(Collected data)
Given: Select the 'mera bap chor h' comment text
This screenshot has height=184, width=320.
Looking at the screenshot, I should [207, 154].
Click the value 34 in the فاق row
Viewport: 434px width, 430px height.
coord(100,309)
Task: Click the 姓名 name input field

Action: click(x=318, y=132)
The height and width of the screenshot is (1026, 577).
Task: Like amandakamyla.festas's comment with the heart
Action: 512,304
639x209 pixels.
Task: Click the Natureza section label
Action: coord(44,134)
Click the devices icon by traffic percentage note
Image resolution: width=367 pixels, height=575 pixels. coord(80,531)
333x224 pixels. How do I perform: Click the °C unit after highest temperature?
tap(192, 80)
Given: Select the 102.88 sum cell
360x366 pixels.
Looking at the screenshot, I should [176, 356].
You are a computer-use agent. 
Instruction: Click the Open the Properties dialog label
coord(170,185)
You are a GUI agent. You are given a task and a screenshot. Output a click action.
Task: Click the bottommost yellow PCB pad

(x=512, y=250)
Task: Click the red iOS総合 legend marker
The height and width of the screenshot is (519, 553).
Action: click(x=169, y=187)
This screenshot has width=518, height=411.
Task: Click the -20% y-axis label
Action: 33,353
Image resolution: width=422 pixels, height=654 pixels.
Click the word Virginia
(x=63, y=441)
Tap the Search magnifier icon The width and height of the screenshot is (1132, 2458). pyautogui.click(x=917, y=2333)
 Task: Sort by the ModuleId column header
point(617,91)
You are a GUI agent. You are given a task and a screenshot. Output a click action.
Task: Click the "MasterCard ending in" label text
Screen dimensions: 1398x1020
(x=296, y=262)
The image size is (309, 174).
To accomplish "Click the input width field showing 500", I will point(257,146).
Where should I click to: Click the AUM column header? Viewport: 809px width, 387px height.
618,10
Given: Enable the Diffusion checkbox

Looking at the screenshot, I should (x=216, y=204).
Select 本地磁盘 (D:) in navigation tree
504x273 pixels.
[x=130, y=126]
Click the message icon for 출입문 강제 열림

• _Aim of the exercise_
Only the lines from the one containing "Given: Enable the Diffusion checkbox" through the end of the entries above should be written out, exactly and in full.

• _Written reply_
Given: Enable the Diffusion checkbox

Looking at the screenshot, I should (x=216, y=204).
Select 本地磁盘 (D:) in navigation tree
504x273 pixels.
[x=130, y=126]
Click the message icon for 출입문 강제 열림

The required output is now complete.